## Extrait:
════════════════

Le blog de l’étude

Cette rubrique est destinée à informer notre clientèle ou nos contacts, d'évolutions législatives ou jurisprudentielles significatives et de questions concrètes d'ordre professionnel, patrimonial ou personnel, qui peuvent être résolues grâce à l'intervention d'un notaire, afin de contribuer à une meilleure utilisation du droit et de la fiscalité, qui doivent être perçus comme des outils au service d'un objectif et non comme une source de contraintes ou d'économies à travers la fiscalité.

Rechercher

Divorce international : la juridiction compétente ne s'improvise pas

Publie le Mardi 23/10/2018

La première chambre civile de la Cour de cassation, par un arrêt du 15 novembre 2017, n°15-16265, Bull., a relevé le caractère exclusif des règles de conflit de juridictions du règlement européen n°2201/2003 dit "Bruxelles II bis" en matière de divorce international, applicable aux actions  introduites à compter du 1er mars 2005 dans tous les Etats membres de l'Union européenne à l'exception du Danemark.

Rappelons qu'en vertu de l'article 6 du règlement Bruxelles II bis, les règles de compétence édictées aux articles 3 à 5 de ce règlement ont un caractère exclusif lorsque le défendeur a :

- sa résidence habituelle  sur le territoire d'un Etat membre, ou

- la nationalité d'un Etat membre.

 

Cet arrêt constitue donc une illustration de la primauté des règles européennes de compétence sur les règles de compétence de droit commun propres à chaque Etat, dont l'article 7 du règlement Bruxelles II bis n'en réserve qu'une application résiduelle et lorsque les règles du règlement n'ont pas de caractère exclusif.

 

En pratique, les règles de compétence de droit commun des Etats membres ne pourront être appliquées à titre résiduel qu'en présence d'un défendeur non résident sur le territoire d'un Etat membre et qui n'a pas la nationalité d'un Etat membre. De plus, il faut qu'aucune juridiction d'un Etat membre ne soit compétente en vertu des articles 3 à 5 du règlement Bruxelles II bis, ce qui signifie que le demandeur ne doit pas résider sur le territoire d'un Etat membre, sinon  y résider depuis moins d'un an avant l'introduction de sa demande.

 

En l'espèce, une ressortissante française et un ressortissant belge, après avoir contracté mariage en France puis avoir résidé un temps en Belgique, se sont installés en Inde avec leurs trois enfants nés en Belgique. Après moins d'un an de vie commune dans ce nouveau pays, l'épouse, résidant toujours en Inde, a introduit une requête en divorce devant le juge aux affaires familiales français.

════════════════

## Relevé:
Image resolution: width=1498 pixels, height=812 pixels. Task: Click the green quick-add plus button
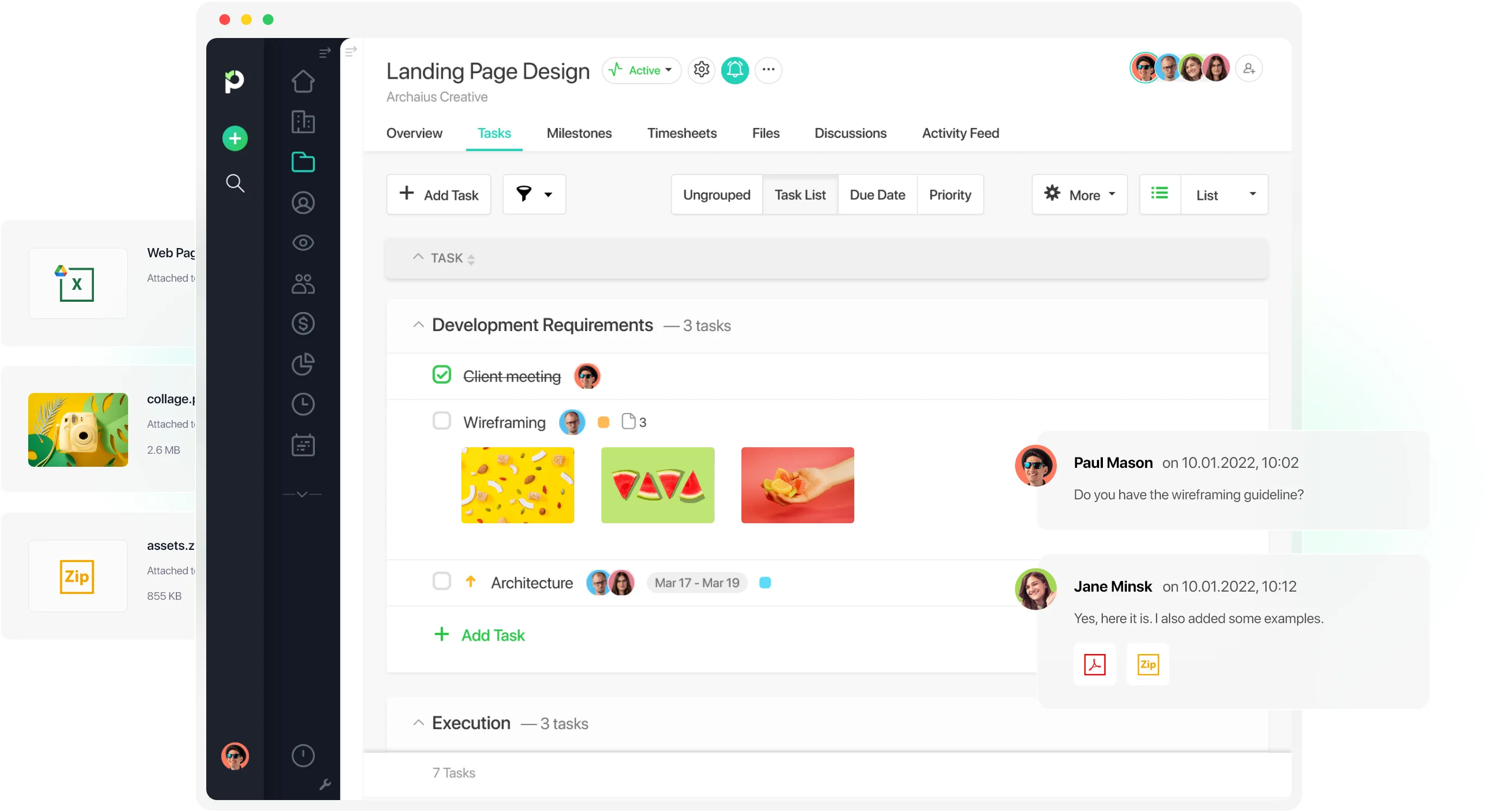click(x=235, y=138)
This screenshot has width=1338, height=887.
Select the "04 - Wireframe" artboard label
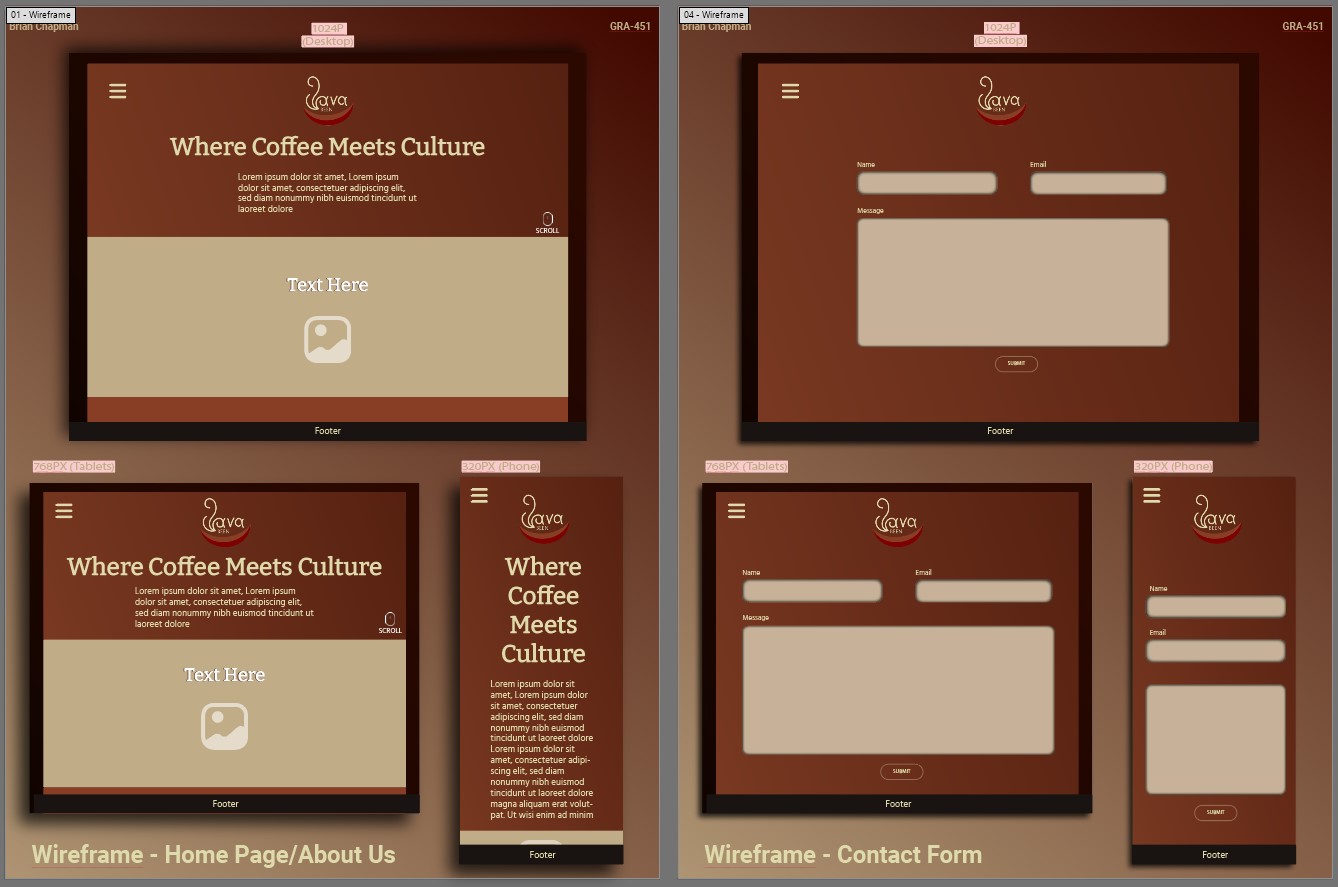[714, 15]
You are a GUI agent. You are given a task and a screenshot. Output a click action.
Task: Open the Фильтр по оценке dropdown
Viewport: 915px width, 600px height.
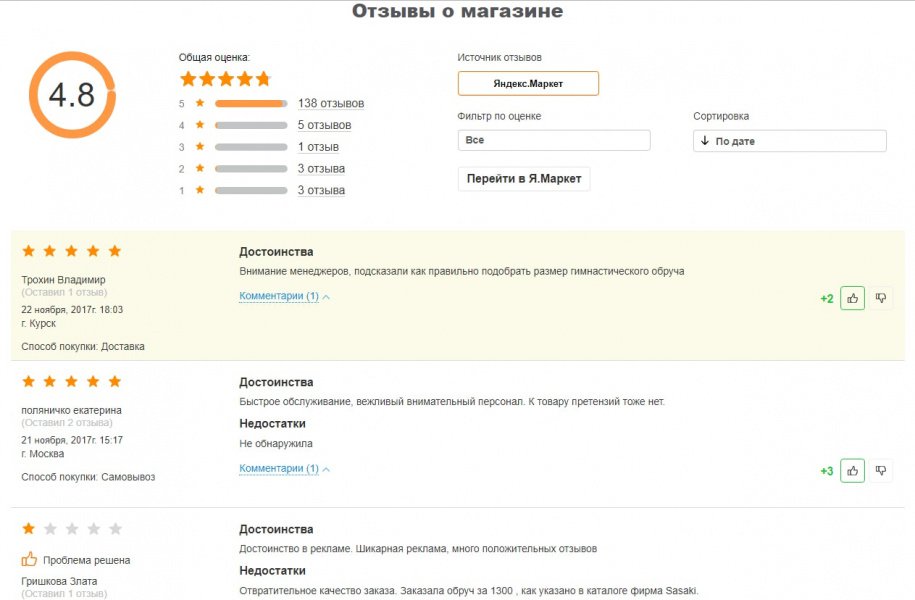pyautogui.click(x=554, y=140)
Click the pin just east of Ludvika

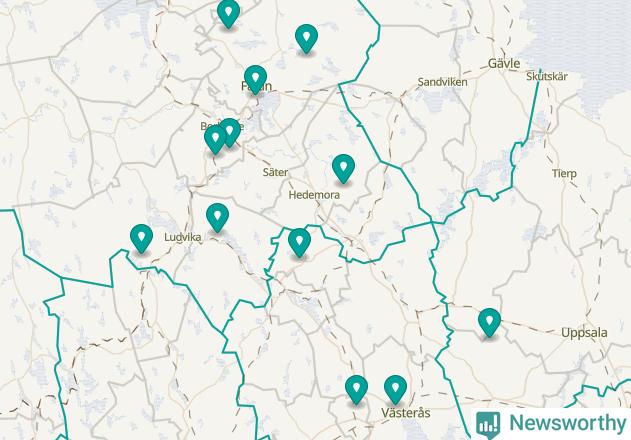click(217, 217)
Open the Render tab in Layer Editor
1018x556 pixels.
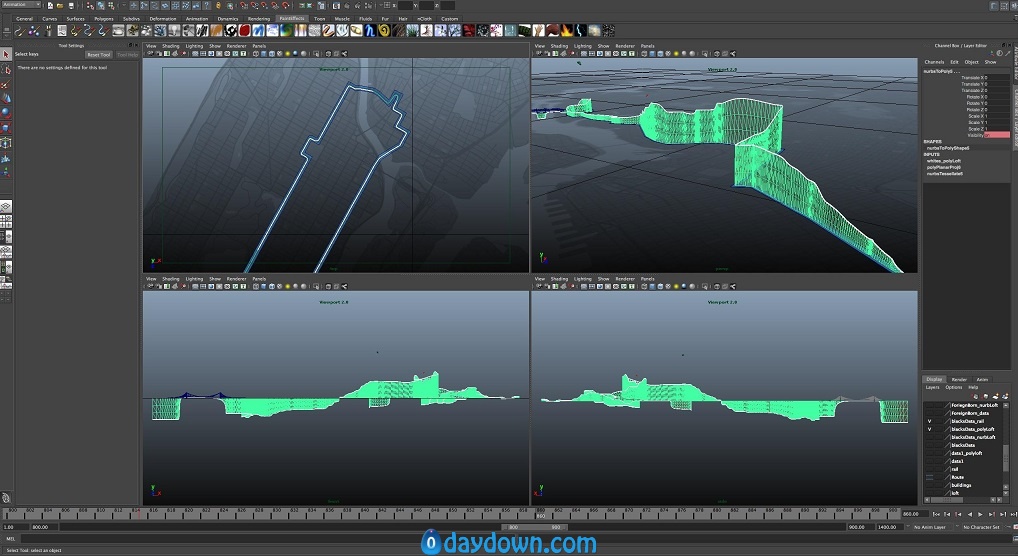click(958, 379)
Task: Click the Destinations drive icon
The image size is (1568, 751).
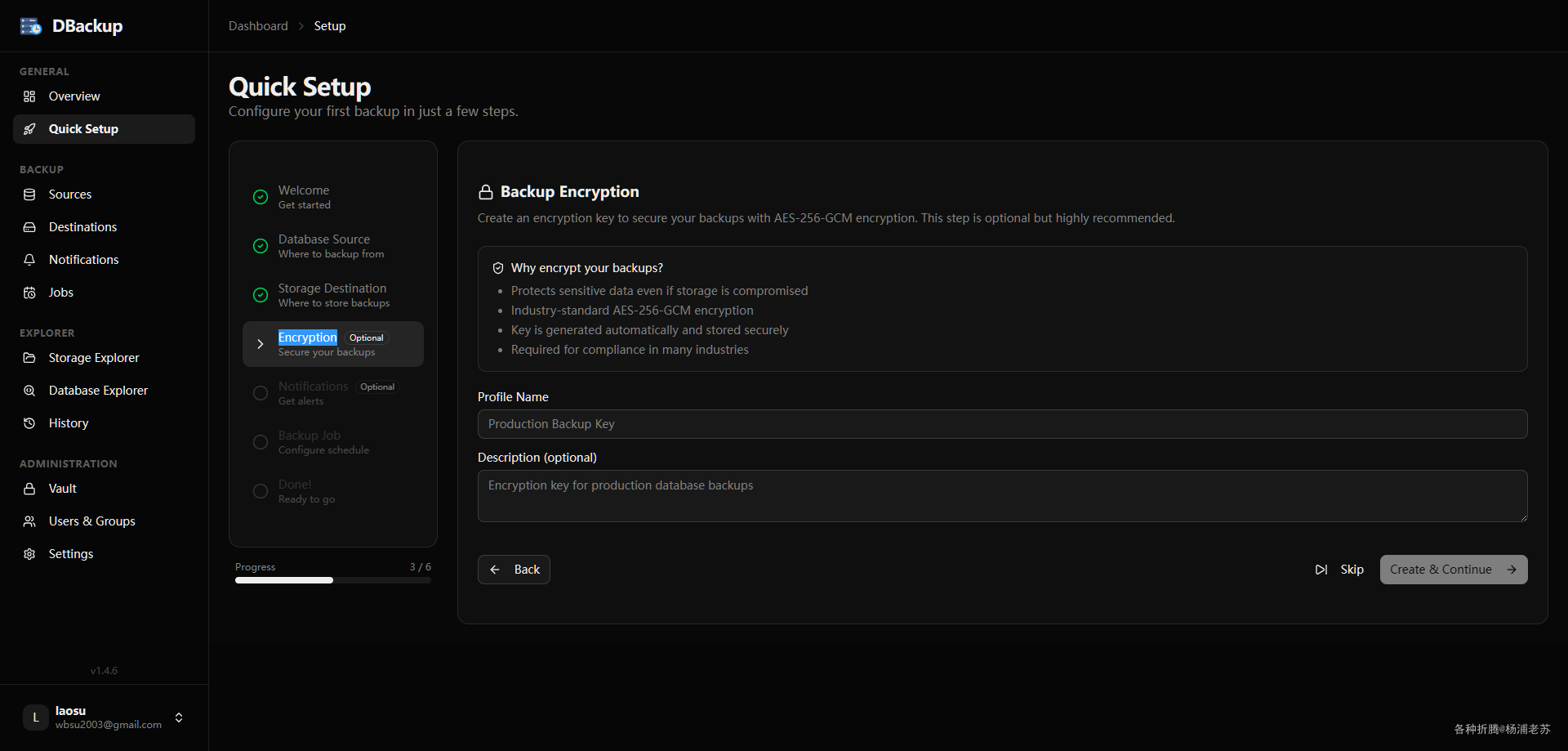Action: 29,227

════════════════

## Consignes:
a – Indiquez si chacune de ces affirmations concorde avec l'extrait sur le divorce international : (i) l'arrêt de la Cour de cassation date du 15 novembre 2017 ; (ii) le règlement Bruxelles II bis s'applique au Danemark ; (iii) les époux se sont mariés en Belgique. Répondez par oui ou par non et citez les mots décisifs de l'extrait.
b – Poursuivez l'extrait sur le divorce international à partir de sa dernière phrase.

## Résultats par consigne:
a –
(i) Oui : « par un arrêt du 15 novembre 2017 ».
(ii) Non : « à l'exception du Danemark ».
(iii) Non : « après avoir contracté mariage en France ».

b –
Après avoir constaté qu'aucun des critères généraux de compétence prévus aux articles 3 à 5 du règlement Bruxelles II bis ne permettait de consacrer la compétence de la juridiction française saisie, la Cour d'appel a examiné sa compétence sur le fondement des règles françaises de conflit de juridictions en matière internationale. Bien que n'étant pas non plus compétente sur le fondement des dispositions de l'article 1070 du Code de procédure civile étendues à l'ordre international, la Cour d'appel s'est déclarée compétente, en appliquant à titre subsidiaire, le privilège de juridiction édicté à l'article 14 du Code civil, fondé sur la nationalité française du demandeur.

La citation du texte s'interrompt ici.